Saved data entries

━━━━━━━━━━

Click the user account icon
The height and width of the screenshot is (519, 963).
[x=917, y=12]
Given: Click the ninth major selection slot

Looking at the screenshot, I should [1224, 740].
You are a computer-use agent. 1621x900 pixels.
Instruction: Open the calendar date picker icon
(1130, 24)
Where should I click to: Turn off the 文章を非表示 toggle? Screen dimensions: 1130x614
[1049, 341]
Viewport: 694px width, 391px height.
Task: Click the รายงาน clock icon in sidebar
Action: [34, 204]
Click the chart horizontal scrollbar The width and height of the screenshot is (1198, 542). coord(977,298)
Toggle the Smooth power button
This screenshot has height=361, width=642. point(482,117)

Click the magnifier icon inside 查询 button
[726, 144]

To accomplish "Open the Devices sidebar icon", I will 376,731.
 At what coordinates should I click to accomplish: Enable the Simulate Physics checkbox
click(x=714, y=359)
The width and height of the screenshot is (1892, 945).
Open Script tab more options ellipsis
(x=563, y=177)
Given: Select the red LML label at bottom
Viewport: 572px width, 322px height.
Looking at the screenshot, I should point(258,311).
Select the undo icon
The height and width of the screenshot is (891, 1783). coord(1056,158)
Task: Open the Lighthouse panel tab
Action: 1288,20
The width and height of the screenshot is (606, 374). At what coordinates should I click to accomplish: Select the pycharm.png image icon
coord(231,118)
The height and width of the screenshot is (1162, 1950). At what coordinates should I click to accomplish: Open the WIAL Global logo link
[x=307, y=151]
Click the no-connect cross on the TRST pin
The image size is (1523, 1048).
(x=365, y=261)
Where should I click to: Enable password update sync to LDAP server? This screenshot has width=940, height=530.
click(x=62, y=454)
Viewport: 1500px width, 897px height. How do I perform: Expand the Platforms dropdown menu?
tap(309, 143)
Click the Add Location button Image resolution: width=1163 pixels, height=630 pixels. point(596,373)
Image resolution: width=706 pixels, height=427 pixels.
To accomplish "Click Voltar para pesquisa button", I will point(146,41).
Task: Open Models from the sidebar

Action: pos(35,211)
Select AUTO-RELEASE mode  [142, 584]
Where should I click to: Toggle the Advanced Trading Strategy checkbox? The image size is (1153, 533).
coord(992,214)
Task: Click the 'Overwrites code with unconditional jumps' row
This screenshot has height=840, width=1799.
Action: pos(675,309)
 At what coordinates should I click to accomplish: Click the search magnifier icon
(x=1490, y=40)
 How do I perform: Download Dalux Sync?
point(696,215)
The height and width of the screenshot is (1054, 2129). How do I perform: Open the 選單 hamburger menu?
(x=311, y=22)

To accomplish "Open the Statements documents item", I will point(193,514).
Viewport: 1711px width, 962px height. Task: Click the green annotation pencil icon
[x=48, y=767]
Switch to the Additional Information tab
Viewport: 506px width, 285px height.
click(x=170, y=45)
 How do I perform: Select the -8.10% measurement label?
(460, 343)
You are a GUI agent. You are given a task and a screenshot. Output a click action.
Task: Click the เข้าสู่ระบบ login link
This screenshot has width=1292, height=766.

━━━━━━━━━━

ASSIGNMENT
From the first line to the last, retype the records exactly.

ANSWER SPACE
Click the user account icon
The height and width of the screenshot is (519, 963).
[x=917, y=12]
Given: Click the ninth major selection slot

Looking at the screenshot, I should [1224, 740].
You are a computer-use agent. 1621x900 pixels.
Instruction: Open the calendar date picker icon
(1130, 24)
Where should I click to: Turn off the 文章を非表示 toggle? Screen dimensions: 1130x614
[1049, 341]
Viewport: 694px width, 391px height.
Task: Click the รายงาน clock icon in sidebar
Action: [34, 204]
Click the chart horizontal scrollbar The width and height of the screenshot is (1198, 542). coord(977,298)
Toggle the Smooth power button
This screenshot has height=361, width=642. point(482,117)

Click the magnifier icon inside 查询 button
[726, 144]

To accomplish "Open the Devices sidebar icon", I will 376,731.
 At what coordinates should I click to accomplish: Enable the Simulate Physics checkbox
click(x=714, y=359)
The width and height of the screenshot is (1892, 945).
Open Script tab more options ellipsis
(x=563, y=177)
Given: Select the red LML label at bottom
Viewport: 572px width, 322px height.
Looking at the screenshot, I should point(258,311).
Select the undo icon
The height and width of the screenshot is (891, 1783). coord(1056,158)
Task: Open the Lighthouse panel tab
Action: 1288,20
The width and height of the screenshot is (606, 374). At what coordinates should I click to accomplish: Select the pycharm.png image icon
coord(231,118)
The height and width of the screenshot is (1162, 1950). At what coordinates should I click to accomplish: Open the WIAL Global logo link
[x=307, y=151]
Click the no-connect cross on the TRST pin
The image size is (1523, 1048).
(x=365, y=261)
Where should I click to: Enable password update sync to LDAP server? This screenshot has width=940, height=530.
click(x=62, y=454)
Viewport: 1500px width, 897px height. How do I perform: Expand the Platforms dropdown menu?
tap(309, 143)
Click the Add Location button Image resolution: width=1163 pixels, height=630 pixels. point(596,373)
Image resolution: width=706 pixels, height=427 pixels.
To accomplish "Click Voltar para pesquisa button", I will point(146,41).
Task: Open Models from the sidebar

Action: pos(35,211)
Select AUTO-RELEASE mode  [142, 584]
Where should I click to: Toggle the Advanced Trading Strategy checkbox? The image size is (1153, 533).
coord(992,214)
Task: Click the 'Overwrites code with unconditional jumps' row
This screenshot has height=840, width=1799.
Action: pos(675,309)
 At what coordinates should I click to accomplish: Click the search magnifier icon
(x=1490, y=40)
 How do I perform: Download Dalux Sync?
point(696,215)
The height and width of the screenshot is (1054, 2129). How do I perform: Open the 選單 hamburger menu?
(x=311, y=22)

To accomplish "Open the Statements documents item", I will point(193,514).
Viewport: 1711px width, 962px height. Task: Click the green annotation pencil icon
[x=48, y=767]
Switch to the Additional Information tab
Viewport: 506px width, 285px height.
click(x=170, y=45)
 How do I perform: Select the -8.10% measurement label?
(460, 343)
You are a GUI agent. You are given a task and a screenshot. Output a click action.
Task: Click the เข้าสู่ระบบ login link
This screenshot has width=1292, height=766.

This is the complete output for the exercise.